University News

Chaplain’s office to facilitate religious discourse

Newly formed inter-religious group aims to provide curricular resources to study religion

Senior Staff Writer
Friday, March 18, 2016

University Chaplain Janet Cooper Nelson leads the Inter-Religious Working Group in facilitating on-campus discussions on differences between faiths.

The Inter-Religious Working Group kicked off with a four-hour inaugural meeting Feb. 29, facilitated by the Office of the Chaplains and Religious Life.

The IRWG is University Chaplain Janet Cooper Nelson’s attempt to delve deeper into issues surrounding religious tension and difference. The group hopes to increase accommodations for religious practice on campus and expand the co-curricular and curricular resources for religious exploration at Brown and beyond, Cooper Nelson said. The IRWG comprises students, faculty members and staff members and is run in conjunction with the Diversity and Campus Life Advisory boards.

The group marks a departure from the office’s earlier Multi-Faith Council, where student representatives from different religious organizations gathered to stay in communication with each other. “There was an informality about it, and I began to think that it needed to be more substantial,” Cooper Nelson said.

Cooper Nelson was heartened by the intensity of the response the program has received, she said. The 11 selected members took two full hours to introduce themselves and listen to each other’s narratives, she added.

“At Brown, religious life is on the margins,” said Leo Shiner ’19, explaining that he chose to apply to the IRWG in an effort to “gain a foothold” in the religious community on campus. The son of a university chaplain, Shiner benefitted from frequent exposure to his father’s interfaith gatherings at Colgate University, he said. “I learned to appreciate the value of religion and faith in people’s lives in an objective way,” he said.

Shiner found the way that religious students who identify as gay introduced themselves at the meeting to be particularly interesting, he said. There tends to be a perception that religion is antithetical to liberal values, and the way “they reconciled different parts of their identities” showed that the two need not be mutually exclusive, he added.

“What religion means is different for everyone,” said Elizabeth Carlson ’19, adding that she was struck by how every perspective was unique. For instance, the group included students who were religiously observant, and others who considered themselves culturally religious, she said.

“Culturally religious means you don’t necessarily practice the religion at all.
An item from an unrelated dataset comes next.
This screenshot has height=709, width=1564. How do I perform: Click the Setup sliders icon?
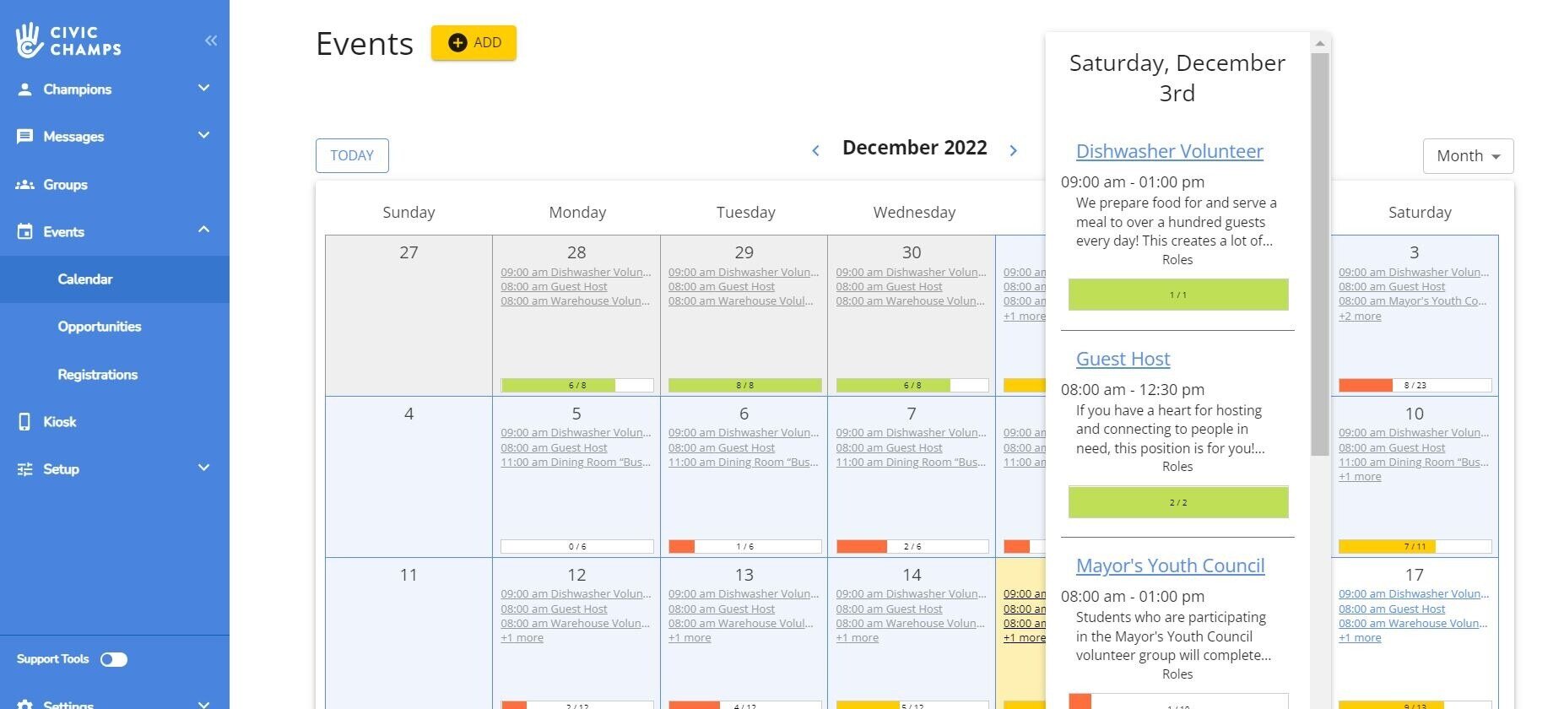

You could be Jewish and atheist,” Carlson said.

Carlson considers the Jewish community to be central to her understanding of religion, she said. “Shabbat dinners are the highlight of my week,” she added.

“Those 3 a.m. discussions about whether God is real are great, but they are only a small part of what religion is about,” Cooper Nelson said, emphasizing that religion is also deeply entrenched in heritage, community and tradition. “There’s lots to be said about religion that isn’t about argument and debate, ” she said, adding that she chose to replace the word “faith” with “religion” in the group’s name for that reason.

One concern with the IRWG in its current form is that there are no people of color on the committee, said committee member Joshua Kurtz ’17. There are also no students who self-identify as belonging to South- and East-Asian spiritual traditions, such as Hinduism, Buddhism, the Baha’i Faith and Shintoism.

To combat this lack of representation, individual members of the group are seeking input from diverse voices by inviting students to discuss religion over coffee. At the end of the first meeting, Cooper Nelson handed all participants a notebook and a Blue State gift card. “I like to call it field inquiry,” she said.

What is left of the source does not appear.